-- Data section follows --

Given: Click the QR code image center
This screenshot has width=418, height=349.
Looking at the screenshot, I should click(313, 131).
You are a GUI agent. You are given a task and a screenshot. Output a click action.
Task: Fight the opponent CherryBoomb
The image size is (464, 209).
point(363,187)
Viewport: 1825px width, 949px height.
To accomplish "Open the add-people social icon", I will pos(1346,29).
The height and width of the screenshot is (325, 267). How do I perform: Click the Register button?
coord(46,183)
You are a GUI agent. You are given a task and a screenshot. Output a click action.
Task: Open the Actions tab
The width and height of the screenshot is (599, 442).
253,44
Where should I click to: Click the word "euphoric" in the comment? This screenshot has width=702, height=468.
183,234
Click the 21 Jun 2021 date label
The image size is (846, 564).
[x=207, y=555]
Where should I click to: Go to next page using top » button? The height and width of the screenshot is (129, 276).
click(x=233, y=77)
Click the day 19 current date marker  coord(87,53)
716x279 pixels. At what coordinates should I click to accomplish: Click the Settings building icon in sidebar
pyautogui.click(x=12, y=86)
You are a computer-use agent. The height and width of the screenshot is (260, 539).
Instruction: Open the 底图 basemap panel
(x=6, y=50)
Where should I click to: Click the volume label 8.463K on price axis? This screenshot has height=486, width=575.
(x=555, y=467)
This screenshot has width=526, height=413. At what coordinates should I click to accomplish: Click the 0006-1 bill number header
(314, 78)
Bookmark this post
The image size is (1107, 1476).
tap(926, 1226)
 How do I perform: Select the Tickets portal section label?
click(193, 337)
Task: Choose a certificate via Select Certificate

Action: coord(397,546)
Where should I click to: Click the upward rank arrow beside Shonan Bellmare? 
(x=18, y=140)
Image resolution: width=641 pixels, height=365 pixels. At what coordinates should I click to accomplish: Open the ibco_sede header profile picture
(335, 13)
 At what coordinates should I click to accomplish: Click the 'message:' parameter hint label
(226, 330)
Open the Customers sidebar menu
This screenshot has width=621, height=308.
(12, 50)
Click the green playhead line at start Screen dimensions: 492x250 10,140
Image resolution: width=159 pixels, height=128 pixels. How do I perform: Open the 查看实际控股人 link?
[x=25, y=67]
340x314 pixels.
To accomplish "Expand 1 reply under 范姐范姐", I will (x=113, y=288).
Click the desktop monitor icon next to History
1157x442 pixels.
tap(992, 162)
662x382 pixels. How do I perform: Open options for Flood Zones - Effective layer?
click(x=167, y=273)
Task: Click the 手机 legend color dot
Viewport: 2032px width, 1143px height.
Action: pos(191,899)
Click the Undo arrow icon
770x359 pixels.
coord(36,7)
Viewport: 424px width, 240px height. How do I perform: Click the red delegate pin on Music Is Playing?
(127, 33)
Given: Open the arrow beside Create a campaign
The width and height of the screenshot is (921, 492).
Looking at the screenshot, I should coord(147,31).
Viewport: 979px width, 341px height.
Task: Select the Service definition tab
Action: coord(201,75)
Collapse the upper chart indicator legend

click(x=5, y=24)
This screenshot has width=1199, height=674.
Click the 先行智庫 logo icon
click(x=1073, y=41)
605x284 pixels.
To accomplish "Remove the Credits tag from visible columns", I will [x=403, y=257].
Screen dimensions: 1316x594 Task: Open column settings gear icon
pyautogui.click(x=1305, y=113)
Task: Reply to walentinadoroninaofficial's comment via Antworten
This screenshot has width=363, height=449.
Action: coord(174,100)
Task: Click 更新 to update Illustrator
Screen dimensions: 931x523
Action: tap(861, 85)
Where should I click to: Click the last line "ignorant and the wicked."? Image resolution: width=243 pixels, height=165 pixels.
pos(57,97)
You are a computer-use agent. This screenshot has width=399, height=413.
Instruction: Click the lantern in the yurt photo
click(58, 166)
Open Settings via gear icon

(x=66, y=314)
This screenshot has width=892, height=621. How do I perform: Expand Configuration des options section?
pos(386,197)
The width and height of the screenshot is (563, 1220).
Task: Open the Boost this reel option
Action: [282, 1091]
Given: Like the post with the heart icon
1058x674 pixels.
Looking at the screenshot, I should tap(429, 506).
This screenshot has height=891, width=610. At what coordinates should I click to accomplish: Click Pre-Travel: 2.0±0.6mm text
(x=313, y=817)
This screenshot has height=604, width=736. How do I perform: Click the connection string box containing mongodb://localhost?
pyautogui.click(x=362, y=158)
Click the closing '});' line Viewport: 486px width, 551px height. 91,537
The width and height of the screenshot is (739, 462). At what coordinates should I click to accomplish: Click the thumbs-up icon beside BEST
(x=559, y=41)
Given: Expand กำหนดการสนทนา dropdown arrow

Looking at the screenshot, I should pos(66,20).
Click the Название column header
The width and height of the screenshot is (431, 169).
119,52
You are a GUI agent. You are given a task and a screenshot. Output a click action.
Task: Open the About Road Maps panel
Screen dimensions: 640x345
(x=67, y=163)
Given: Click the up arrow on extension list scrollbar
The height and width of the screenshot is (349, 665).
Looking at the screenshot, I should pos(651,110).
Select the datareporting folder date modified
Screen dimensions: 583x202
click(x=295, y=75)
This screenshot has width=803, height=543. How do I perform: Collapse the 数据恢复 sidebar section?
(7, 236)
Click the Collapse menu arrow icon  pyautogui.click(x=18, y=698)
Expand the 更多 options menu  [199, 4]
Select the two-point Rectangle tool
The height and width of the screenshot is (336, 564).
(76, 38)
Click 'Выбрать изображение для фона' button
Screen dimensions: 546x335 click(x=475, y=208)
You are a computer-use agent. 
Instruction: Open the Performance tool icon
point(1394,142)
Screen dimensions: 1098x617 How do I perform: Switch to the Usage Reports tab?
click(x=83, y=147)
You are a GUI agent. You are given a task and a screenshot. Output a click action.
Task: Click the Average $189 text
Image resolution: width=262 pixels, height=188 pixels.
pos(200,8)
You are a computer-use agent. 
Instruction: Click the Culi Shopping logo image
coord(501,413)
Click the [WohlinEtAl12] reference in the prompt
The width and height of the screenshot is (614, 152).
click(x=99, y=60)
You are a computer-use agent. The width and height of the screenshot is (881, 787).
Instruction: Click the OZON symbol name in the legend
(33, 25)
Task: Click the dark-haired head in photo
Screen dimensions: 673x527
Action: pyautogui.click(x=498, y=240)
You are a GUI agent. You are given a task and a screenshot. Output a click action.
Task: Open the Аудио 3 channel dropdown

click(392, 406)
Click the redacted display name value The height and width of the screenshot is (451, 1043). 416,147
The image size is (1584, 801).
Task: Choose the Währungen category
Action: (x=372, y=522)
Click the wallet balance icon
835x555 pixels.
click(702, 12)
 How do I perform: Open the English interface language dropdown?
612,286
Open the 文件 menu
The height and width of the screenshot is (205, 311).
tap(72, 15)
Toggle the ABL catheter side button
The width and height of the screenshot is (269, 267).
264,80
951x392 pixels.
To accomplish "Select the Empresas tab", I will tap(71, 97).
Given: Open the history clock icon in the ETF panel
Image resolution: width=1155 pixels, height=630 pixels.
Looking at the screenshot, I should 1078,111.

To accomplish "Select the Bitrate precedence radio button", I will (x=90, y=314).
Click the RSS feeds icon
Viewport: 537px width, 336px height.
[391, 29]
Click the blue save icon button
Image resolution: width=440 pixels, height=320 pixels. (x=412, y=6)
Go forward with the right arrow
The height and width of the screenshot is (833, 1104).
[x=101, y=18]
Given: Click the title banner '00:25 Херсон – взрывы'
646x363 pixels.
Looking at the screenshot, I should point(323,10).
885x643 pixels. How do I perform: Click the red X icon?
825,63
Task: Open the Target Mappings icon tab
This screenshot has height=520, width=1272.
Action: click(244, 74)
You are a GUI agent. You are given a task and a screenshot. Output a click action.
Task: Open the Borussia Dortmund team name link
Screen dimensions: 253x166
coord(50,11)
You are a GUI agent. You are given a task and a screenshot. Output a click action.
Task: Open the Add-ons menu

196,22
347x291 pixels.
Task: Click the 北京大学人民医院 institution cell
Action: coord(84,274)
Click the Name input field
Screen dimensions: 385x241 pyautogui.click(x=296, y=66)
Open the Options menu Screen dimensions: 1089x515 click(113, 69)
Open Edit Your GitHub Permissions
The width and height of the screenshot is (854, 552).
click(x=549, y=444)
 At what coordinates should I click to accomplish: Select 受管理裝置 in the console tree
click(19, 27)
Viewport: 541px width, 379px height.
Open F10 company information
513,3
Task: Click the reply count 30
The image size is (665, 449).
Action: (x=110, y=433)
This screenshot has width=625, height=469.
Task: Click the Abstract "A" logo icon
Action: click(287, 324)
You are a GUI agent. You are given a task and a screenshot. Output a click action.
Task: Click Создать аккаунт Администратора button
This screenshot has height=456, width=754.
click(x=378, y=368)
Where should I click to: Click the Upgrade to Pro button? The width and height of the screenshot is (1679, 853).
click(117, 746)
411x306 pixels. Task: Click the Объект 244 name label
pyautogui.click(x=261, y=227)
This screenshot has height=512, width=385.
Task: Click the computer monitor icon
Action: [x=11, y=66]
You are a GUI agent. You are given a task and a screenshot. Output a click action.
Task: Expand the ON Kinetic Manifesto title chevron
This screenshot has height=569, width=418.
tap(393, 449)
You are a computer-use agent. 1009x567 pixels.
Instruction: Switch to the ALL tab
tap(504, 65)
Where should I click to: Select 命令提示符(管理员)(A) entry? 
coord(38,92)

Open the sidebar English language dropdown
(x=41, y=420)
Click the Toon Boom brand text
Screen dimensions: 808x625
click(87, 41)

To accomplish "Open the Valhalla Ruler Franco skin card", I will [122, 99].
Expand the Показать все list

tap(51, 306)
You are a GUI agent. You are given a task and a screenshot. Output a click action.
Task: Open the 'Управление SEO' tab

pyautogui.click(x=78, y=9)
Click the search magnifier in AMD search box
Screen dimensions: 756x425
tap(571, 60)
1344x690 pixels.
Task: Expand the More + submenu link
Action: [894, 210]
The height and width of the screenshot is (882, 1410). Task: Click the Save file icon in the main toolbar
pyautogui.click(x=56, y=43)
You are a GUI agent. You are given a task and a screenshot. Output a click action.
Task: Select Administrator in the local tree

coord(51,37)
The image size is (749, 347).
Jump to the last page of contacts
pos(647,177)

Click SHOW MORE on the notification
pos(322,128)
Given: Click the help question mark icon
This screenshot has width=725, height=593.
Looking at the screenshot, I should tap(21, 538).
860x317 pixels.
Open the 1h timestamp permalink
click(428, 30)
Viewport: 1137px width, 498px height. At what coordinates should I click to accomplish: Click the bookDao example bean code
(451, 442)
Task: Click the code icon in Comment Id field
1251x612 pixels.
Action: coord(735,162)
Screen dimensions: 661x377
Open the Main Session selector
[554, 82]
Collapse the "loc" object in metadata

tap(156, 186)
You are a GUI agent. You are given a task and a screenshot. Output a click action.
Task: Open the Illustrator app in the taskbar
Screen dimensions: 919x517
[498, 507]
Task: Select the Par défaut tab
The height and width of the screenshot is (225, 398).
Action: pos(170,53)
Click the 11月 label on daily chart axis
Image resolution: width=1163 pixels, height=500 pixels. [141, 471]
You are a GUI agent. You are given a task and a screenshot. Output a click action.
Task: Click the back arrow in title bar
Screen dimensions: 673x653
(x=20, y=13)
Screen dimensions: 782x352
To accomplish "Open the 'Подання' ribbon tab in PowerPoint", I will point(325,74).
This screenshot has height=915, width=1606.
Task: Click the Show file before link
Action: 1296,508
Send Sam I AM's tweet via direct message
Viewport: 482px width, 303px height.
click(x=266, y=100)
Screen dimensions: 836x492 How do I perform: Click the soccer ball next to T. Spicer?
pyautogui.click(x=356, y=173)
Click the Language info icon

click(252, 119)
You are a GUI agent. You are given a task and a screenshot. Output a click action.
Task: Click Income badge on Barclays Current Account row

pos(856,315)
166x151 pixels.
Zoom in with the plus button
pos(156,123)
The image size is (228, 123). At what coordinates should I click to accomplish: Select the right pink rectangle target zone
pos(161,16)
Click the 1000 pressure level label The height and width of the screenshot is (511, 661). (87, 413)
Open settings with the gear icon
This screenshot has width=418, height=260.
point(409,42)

-- Data section concluded --

**Task**
Repeat the material above exactly, beginning with its first line and ending with the line that holds "Click the day", and leave out everything else.

**Response for this exercise**
Given: Click the QR code image center
This screenshot has width=418, height=349.
Looking at the screenshot, I should click(313, 131).
You are a GUI agent. You are given a task and a screenshot. Output a click action.
Task: Fight the opponent CherryBoomb
The image size is (464, 209).
point(363,187)
Viewport: 1825px width, 949px height.
To accomplish "Open the add-people social icon", I will pos(1346,29).
The height and width of the screenshot is (325, 267). How do I perform: Click the Register button?
coord(46,183)
You are a GUI agent. You are given a task and a screenshot. Output a click action.
Task: Open the Actions tab
The width and height of the screenshot is (599, 442).
253,44
Where should I click to: Click the word "euphoric" in the comment? This screenshot has width=702, height=468.
183,234
Click the 21 Jun 2021 date label
The image size is (846, 564).
[x=207, y=555]
Where should I click to: Go to next page using top » button? The height and width of the screenshot is (129, 276).
click(x=233, y=77)
Click the day 19 current date marker  coord(87,53)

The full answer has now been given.